Aydın, Güllübahçe
The amphitheatre’s stone benches were made in 330 BC. Approximately 80 years later, the marble stage building was renovated and part of this two-storey structure remains intact. The original theatre of one tier was enlarged to three levels to meet new requirements. The surviving first storey of the stage building and decorative seats with arm rests place it among the amphitheatres of Anatolia’s early period. The first level of the theatre was probably a wooden theatre built by the Ionian people of the Plasagian line, who were an indigenous pre-Hellenistic people of Anatolia. The reasoning for this is that the auditorium is built completely into the hill and that it has an angle of more than 180 degrees, and that it is a separate structure from the stage building. The benches are covered in marble in the same way as is seen in the amphitheatre of Aigai; the keystones of the marble sheets covering the front face of the benches in the two theatres are also similar. The altar stone at the edge of the orchestra used to make offerings to Dionysus resembles the one in the Bodrum amphitheatre. The seats with armrests for dignitaries arranged around the orchestra are worked with an interesting interpretation of lions’ feet.
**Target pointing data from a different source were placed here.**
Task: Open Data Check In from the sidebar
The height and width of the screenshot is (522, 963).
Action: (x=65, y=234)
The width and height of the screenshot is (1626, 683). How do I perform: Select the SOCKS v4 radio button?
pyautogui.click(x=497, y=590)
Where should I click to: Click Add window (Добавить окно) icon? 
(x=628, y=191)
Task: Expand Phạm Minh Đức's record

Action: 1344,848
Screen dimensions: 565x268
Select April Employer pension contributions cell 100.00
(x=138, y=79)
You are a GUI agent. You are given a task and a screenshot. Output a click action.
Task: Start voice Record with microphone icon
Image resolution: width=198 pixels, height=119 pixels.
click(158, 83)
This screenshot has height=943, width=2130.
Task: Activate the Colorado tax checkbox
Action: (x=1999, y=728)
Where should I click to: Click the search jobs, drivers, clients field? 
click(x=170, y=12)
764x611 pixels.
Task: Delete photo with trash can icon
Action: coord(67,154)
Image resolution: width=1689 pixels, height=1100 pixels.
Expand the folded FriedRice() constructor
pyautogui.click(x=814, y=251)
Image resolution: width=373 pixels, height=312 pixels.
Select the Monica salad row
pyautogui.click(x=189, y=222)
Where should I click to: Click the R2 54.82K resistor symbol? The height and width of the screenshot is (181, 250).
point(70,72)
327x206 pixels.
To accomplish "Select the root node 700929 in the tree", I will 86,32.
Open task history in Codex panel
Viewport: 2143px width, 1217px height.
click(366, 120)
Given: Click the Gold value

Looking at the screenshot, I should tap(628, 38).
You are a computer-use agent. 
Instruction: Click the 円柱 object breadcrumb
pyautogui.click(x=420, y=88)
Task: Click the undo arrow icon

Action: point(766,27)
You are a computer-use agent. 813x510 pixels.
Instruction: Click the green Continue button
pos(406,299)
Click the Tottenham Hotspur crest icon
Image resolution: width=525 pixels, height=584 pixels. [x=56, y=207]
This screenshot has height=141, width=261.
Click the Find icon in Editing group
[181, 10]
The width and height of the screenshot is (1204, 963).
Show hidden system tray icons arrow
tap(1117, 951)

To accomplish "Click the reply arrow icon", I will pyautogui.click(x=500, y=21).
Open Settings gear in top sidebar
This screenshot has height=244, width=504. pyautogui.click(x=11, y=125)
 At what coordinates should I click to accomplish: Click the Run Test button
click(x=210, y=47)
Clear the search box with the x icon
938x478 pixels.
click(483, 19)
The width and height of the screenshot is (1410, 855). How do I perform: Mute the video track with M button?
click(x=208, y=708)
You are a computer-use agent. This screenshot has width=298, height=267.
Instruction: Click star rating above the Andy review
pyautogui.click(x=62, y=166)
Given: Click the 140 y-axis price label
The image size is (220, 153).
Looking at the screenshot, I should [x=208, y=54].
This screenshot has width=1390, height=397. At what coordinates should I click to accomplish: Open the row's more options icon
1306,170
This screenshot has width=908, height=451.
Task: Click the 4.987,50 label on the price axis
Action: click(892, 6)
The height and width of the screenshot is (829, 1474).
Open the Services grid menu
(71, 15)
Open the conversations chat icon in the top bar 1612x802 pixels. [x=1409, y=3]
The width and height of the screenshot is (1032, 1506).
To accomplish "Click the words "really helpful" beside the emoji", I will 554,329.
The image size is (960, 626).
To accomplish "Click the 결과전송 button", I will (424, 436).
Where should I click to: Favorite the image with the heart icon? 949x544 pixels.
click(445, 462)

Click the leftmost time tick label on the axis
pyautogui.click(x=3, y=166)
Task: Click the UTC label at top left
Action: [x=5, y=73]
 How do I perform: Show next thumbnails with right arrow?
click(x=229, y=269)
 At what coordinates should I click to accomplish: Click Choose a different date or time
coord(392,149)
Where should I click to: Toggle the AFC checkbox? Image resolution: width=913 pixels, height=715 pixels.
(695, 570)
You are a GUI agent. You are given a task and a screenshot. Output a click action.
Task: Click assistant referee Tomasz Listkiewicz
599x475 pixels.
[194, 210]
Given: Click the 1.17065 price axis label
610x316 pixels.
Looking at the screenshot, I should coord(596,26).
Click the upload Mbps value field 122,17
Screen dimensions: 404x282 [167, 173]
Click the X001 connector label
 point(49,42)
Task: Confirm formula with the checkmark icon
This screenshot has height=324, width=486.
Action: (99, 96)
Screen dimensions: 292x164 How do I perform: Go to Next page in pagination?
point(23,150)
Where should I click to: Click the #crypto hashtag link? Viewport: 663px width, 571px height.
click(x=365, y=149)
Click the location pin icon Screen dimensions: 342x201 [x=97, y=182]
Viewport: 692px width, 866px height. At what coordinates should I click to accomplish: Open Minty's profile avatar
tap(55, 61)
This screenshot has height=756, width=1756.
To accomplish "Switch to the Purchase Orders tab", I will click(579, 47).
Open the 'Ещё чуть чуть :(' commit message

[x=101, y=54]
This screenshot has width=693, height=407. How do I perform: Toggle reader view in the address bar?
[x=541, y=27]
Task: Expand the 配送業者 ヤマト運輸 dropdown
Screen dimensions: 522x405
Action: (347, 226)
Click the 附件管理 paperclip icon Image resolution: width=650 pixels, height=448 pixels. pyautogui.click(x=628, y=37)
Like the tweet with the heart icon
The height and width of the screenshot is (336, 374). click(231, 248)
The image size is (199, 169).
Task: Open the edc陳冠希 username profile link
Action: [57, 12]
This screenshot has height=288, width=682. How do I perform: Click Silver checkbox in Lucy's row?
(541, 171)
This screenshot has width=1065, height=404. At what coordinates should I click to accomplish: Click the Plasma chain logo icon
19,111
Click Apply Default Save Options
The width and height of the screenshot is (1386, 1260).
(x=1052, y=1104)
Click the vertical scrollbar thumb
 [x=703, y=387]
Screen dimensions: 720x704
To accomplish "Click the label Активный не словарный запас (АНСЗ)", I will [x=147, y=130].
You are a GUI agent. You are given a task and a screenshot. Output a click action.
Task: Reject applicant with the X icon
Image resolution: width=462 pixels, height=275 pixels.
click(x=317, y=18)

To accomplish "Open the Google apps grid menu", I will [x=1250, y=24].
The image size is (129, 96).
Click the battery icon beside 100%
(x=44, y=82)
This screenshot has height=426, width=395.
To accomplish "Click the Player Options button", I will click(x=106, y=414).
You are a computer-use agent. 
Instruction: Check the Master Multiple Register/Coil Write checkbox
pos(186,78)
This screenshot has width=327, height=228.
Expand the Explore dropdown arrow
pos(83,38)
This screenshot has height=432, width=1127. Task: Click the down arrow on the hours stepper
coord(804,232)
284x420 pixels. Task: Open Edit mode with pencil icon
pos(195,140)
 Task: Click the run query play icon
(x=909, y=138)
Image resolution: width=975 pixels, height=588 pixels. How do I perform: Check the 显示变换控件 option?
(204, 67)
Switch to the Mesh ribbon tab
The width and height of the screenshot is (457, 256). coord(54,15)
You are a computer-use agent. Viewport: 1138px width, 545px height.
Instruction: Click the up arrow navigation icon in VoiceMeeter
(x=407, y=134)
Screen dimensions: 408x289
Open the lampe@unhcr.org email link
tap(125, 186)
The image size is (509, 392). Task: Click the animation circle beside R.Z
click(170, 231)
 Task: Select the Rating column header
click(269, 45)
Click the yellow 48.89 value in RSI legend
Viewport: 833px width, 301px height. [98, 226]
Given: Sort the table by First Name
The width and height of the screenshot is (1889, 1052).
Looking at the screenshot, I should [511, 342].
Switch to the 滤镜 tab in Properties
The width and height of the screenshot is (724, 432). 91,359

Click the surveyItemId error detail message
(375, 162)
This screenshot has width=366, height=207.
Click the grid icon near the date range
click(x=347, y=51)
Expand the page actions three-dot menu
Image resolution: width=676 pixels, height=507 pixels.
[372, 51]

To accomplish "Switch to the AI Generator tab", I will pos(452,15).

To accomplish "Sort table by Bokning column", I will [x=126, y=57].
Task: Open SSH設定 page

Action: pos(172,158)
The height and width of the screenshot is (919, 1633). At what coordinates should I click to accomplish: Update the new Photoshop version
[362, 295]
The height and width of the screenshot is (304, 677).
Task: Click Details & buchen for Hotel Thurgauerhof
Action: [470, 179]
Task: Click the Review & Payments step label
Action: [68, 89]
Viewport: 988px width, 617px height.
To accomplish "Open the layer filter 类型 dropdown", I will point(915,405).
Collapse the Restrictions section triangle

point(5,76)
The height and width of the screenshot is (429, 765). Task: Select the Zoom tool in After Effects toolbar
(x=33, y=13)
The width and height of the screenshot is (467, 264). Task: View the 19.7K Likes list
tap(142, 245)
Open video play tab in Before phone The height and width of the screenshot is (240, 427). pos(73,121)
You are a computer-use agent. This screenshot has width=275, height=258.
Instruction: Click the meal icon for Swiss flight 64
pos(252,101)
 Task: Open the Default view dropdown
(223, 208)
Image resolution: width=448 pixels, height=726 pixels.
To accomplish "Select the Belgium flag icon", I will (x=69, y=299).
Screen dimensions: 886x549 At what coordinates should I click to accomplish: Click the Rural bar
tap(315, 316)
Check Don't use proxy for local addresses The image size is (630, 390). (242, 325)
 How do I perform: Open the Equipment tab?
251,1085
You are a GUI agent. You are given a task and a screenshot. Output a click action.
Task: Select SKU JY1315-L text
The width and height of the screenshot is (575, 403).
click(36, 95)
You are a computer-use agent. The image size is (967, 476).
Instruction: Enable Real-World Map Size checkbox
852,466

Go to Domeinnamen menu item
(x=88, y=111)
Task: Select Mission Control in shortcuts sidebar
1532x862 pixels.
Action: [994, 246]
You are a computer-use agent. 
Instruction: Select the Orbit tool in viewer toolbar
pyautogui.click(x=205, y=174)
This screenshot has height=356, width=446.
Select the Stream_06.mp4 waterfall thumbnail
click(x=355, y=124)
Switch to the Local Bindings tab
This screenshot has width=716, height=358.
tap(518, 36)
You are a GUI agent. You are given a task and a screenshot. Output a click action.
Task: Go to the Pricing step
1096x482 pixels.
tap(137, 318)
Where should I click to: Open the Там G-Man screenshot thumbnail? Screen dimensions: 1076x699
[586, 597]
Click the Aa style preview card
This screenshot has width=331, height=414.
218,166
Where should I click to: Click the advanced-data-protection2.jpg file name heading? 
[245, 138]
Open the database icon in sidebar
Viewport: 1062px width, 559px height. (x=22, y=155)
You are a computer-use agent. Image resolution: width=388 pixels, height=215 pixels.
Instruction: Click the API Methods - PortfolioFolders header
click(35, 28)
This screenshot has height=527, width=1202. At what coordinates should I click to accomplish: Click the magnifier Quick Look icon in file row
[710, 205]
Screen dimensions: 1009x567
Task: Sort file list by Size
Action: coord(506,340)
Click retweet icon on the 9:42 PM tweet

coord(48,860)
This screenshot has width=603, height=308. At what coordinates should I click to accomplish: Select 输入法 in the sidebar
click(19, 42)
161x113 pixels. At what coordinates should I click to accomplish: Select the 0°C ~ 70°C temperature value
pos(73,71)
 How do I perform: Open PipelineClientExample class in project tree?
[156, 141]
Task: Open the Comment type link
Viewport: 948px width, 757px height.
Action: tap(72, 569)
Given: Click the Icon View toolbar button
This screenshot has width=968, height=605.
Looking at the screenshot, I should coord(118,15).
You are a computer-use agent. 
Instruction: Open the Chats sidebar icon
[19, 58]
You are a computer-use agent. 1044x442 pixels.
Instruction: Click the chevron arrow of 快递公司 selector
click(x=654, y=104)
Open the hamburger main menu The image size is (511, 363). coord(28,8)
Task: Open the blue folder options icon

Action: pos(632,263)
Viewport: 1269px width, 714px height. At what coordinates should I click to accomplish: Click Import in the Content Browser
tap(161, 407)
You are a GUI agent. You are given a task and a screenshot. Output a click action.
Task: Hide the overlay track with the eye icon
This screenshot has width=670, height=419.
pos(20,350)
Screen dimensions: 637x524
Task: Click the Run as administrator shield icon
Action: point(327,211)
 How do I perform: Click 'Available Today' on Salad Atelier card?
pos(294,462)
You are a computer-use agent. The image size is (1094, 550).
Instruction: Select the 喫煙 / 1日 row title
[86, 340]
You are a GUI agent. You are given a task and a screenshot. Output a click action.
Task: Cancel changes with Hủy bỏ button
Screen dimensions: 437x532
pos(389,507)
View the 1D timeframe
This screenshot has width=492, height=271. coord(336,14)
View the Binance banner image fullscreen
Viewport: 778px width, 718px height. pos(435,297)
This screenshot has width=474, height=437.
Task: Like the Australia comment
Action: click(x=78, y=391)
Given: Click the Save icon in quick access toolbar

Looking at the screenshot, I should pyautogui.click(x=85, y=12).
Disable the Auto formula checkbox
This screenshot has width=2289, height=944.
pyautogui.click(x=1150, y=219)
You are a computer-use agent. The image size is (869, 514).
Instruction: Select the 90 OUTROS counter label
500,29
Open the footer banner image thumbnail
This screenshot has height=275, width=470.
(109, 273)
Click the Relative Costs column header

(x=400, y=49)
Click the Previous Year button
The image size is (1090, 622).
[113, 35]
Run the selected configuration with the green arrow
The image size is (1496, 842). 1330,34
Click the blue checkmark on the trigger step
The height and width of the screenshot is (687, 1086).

In the first level of the amphitheatre there are 14 rows of seats and six radial walkways. The holes that housed the wooden poles over which canvas canopies were stretched above the benches to shield the audience from the sun are still intact. The second level has 21 rows of seats and 11 radial ways. On the third level five rows of seats can be counted. A section is reserved for distinguished members of the audience and their guests in the fifth row of the first level. This occurred in the second century BC when the performance area was elevated seven feet in the orchestral plain. The section reserved for notables must have been designated as the fifth row up to enable the distinguished guests to have a better view of the performance from the edge of the orchestra. This amphitheatre is on an incline of 30 degrees and the orchestra is 33 feet in radius. The orchestra plain is in the shape of a horseshoe. The stage area has 14 marble pillars seven feet tall set at intervals of 5 feet and five inches. The height of the stage building is approximately 44 feet.
The amphitheatre has a seating capacity of 5,500 people.